# Zarr files and L5kit data for dummies

>When I saw this competition for the first time, I said to myself: great, I'm going to have a lot of fun :) . And very quickly, I signed up. But, in fact I hadn't seen the real data yet. The data, although it seems quite rich to me, is presented in a format that makes you want to go kill yourself rather than touch it (I'm exaggerating a bit of course).

>The few public notebooks that try to approach this ogre, all use the same logic that totally prevents you from understanding the the data.

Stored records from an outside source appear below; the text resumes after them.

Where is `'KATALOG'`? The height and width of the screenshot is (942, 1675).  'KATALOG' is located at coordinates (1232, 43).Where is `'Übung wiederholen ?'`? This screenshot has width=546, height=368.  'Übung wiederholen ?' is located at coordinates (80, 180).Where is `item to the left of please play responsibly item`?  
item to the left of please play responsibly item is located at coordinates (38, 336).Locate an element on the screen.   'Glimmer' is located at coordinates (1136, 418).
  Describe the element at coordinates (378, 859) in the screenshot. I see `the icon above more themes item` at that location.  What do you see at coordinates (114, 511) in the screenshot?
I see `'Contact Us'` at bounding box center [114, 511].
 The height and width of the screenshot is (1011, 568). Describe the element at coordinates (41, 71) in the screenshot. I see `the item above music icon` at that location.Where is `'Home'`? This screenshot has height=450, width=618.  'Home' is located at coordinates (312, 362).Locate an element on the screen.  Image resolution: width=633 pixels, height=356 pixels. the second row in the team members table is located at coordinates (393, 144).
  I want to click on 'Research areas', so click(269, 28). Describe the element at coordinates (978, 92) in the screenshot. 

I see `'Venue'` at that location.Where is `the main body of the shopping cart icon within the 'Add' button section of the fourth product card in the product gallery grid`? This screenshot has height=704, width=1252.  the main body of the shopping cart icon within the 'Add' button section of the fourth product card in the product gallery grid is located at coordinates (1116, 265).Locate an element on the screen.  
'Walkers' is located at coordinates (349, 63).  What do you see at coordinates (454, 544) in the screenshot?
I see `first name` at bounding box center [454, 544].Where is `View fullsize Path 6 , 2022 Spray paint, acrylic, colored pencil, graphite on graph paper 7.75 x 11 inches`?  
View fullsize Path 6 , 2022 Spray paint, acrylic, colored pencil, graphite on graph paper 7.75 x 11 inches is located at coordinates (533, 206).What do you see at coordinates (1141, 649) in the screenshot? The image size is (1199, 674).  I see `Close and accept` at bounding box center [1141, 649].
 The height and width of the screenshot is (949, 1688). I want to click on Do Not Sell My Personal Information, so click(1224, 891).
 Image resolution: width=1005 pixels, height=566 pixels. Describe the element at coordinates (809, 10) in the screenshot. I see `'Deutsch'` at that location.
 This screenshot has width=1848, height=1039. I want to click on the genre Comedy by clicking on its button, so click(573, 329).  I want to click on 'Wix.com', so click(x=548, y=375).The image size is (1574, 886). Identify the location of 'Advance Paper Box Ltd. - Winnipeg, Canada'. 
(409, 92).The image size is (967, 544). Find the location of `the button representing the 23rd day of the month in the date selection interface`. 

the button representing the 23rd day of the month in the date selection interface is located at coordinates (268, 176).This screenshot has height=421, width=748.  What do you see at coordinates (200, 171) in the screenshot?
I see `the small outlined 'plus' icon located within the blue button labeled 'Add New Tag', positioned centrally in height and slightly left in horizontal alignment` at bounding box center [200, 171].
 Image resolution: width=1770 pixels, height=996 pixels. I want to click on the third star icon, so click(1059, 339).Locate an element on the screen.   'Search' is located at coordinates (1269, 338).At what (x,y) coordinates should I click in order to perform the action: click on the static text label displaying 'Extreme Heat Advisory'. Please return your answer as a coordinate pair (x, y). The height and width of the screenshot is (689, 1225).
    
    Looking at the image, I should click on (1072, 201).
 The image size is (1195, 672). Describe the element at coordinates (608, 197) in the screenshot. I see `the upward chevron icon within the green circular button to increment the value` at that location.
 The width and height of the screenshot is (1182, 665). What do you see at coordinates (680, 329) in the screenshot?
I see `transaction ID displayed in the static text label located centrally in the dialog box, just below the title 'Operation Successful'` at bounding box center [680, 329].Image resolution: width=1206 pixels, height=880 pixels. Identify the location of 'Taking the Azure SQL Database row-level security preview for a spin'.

Indeed, they all use the L5kit API which is a great API (I think it is optimized from an application point of view). But let's not hide it, this data format is far from the one we are used to caress with Pandas. So all is lost? Well no! This is what I will try to show in this work.

In this notebook, we will discover together, step by step, what is a **zarr** file and as a use-case, we will apply our discoveries to the **L5kit zarr dataset**. Let's start right away !

To achieve our goals, we will need some ingredients:
* **Zarr** : as you may have guessed, it is the main package for handling **zarr** files
* **Numpy** :  zarr files are built in front of **Numpy arrays**
* **Pandas**:  our zarr files will be parsed into **Pandas DataFrames** for further analysis

In [None]:
try:
    import zarr
except  ModuleNotFoundError:
    ! pip install zarr > /dev/null
    ! pip install ipytree > /dev/null

In [None]:
import zarr
import pandas as pd, numpy as np
import itertools as it # I will be using the `itertools.chain` function
from pathlib import Path # for better file/path operations management

<h5 style="color:blue;text-align:center;">Please upvote the kernel if you find it useful. You'll motivate me to go through the junky documentations in order to make this competition Great Again :) !</h5>

# 1. Off-topic zarr tutorial for dummies
> This part is off-topic :), but not the less. Here, I will make a general introduction to zarr files. If you can't wait to get down to business, feel free to jump tho #part2 .

Zarr provides classes and functions for working with N-dimensional arrays that behave like NumPy arrays but whose data is divided into chunks and each chunk is compressed. If you are already familiar with HDF5 then Zarr arrays provide similar functionality, but with some additional flexibility.

## 1.1 Creating an array

Zarr has several functions for creating arrays. For example:

In [None]:
z = zarr.zeros((10000, 10000), chunks=(1000, 1000), dtype='i4')
z

The code above creates a 2-dimensional array of 32-bit integers with 10000 rows and 10000 columns, divided into chunks where each chunk has 1000 rows and 1000 columns (and so there will be 100 chunks in total).

## 1.2 Reading and writing data

Zarr arrays support a similar interface to NumPy arrays for reading and writing data. For example, the entire array can be filled with a scalar value:

In [None]:
z[:] = 42

Regions of the array can also be written to, e.g.:

In [None]:
z[0, :] = np.arange(10000)
z[:, 0] = np.arange(10000)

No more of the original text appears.